另外,本研究發現耳鳴耳與非耳鳴耳的I 波振幅無明顯差異,這與國外研究結果一致[14],但兩者均明顯低于無耳鳴正常人,我們認為可能與外側橄欖耳蝸系統(lateral olivocochlear system,LOC)相關。研究[15]表明LOC 可平衡兩耳之間的耳蝸神經輸出,當外周聽覺信息傳入減少時,LOC 調節傳出突觸的乙酰膽堿和多巴胺的釋放,從而反饋性地使同側耳鳴耳的聽神經傳入神經纖維的自發性放電率升高,對側非耳鳴耳傳入神經纖維放電率相對減少,以維持神經元回路的穩定,故可能出現耳鳴耳與非耳鳴耳的I 波振幅無差異,但顯著低于無耳鳴正常人的結果。國內有研究結果表明耳鳴耳的I 波振幅明顯低于非耳鳴耳[7],有異于本研究結果,原因可能與耳鳴患者納入標準和樣本量的不同有關,其有待進一步研究。

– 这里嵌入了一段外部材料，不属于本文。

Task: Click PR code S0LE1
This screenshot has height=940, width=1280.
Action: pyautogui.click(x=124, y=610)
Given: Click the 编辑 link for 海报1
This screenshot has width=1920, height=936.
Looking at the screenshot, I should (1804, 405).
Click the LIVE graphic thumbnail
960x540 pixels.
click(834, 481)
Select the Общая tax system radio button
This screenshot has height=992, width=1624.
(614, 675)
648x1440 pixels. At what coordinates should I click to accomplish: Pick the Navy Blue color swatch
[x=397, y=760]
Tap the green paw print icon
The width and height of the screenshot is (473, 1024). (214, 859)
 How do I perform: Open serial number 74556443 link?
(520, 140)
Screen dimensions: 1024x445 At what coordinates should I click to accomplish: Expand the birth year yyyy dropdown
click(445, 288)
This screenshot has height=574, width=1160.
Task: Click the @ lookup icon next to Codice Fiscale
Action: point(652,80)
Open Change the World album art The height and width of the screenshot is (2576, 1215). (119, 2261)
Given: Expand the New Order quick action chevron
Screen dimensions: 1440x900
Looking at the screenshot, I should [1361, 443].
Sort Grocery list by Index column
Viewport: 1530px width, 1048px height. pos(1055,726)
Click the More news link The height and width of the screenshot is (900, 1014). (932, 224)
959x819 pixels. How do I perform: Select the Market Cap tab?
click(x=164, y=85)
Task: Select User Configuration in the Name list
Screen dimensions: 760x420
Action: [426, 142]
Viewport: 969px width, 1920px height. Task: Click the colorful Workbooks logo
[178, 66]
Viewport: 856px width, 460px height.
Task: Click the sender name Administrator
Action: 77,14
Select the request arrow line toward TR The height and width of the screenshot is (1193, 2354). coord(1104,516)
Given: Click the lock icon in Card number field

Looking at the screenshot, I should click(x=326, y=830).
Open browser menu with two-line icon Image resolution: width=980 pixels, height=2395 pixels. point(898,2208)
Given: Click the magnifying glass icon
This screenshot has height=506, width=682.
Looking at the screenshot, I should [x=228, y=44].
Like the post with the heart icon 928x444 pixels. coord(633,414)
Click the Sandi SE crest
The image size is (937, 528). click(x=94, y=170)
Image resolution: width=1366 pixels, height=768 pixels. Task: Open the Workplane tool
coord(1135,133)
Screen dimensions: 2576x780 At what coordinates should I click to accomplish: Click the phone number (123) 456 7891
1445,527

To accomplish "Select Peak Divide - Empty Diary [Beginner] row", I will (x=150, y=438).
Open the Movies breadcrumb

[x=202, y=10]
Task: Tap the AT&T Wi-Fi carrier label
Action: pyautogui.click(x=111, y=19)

本研究結果示與正常人和非耳鳴耳相比,耳鳴患者和耳鳴耳III 波振幅相對于I 波(III/I 振幅比)明顯增強,其原因可能與耳蝸腹側核(ventral cochlear nucleus,VCN)的調節密切相關。研究表明,ABR III波是由VCN 的球形叢細胞(spherical bushy cell,SBC)產生的,而V 波是由接受來自SBCs 的直接投射的神經元產生的,例如內側上橄欖(MSO)的主要神經元投射到下丘[16-17](MSO 的投射完全來自耳蝸前腹側核吻側和背側的SBCs),這些SBCs 主要接受耳蝸低SR 神經纖維的輸入[18]。動物實驗也表明,耳蝸腹側核SCC(small cell cap)區域廣泛分布著低SR 聽神經纖維分支[19]。III/I 振幅比能有效地量化降低的聽神經活動在SBC 通路的后續群體的活動中反映的程度。最近的動物神經生理學數據也支持了聲創傷后VCN 中SBC 興奮性增加的存在[20]。另有研究顯示,誘發耳鳴的藥物水楊酸鹽能使VCN 中表達一氧化氮合酶的神經元數量增加,表明VCN 特有的興奮過程上調[21]。因此,本研究推測耳鳴患者III/I 振幅比增加是由于SBCs 活動增加和接受SBC 輸入的神經元的活性升高,從而使得耳蝸低SR 神經纖維輸出的缺失在SBC途徑中得到了補償,而且這種由于輸出信號的減少使得腦干中的中樞增益增加被認為是聽閾正常患者耳鳴的潛在發病機制[22]。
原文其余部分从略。